Maybe the answer is to be found in the safe haven argument. When much of the world was staring into the abyss back in Q4 last year, government bonds were considered one of the few safe assets around and that drove down yields. Now, with the appetite for risk on the increase again, money is flowing out of government bonds and into riskier assets.

Perhaps there are more inflationists out there than I thought. Several high profile investors have been quite vocal recently about the inevitability of inflation. Such statements made in public by some of the industry’s leading lights remind me of one of the oldest tricks in the book which I was introduced to many moons ago when I was still young and wet behind the ears. ‘Get long and get loud’ it is called; it is widely practised and only marginally immoral. Nevertheless, when famous investors make such statements, it affects markets.
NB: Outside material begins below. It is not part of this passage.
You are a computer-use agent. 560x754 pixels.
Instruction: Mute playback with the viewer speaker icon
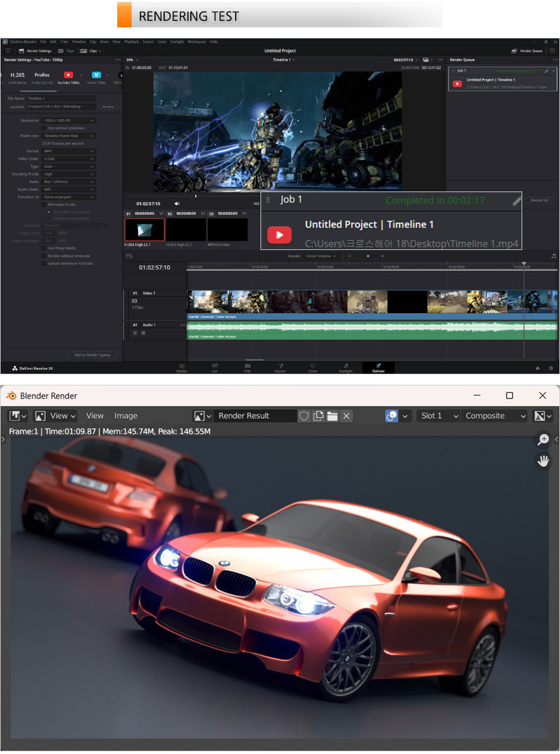coord(177,204)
Make sure you get it right

The point I really want to make is that the inflation v. deflation story is the single biggest investment story right now and being on the right side of that trade will effectively secure your investment returns for years to come. If I am wrong and inflation spikes, you want to load your portfolio with index linked government bonds (also known as TIPS for our American readers), gold and other commodities, commodity related stocks as well as property.

If deflation prevails, all you have to do is to look towards Japan and see what has done well over the past 20 years. Not much! You cannot even assume that bonds will do well. Recessions are bullish for long dated government bonds but a collapse of the entire credit system is not. The reason is simple – with the bursting of the credit bubble comes drastic monetary and fiscal action. Central banks print money and governments spend money as if there is no tomorrow, and all bets are off. Equities will do relatively poorly as will property prices. But equities will not go down in a straight line. The market will offer plenty of trading opportunities which must be taken advantage of, if you want to secure a decent return.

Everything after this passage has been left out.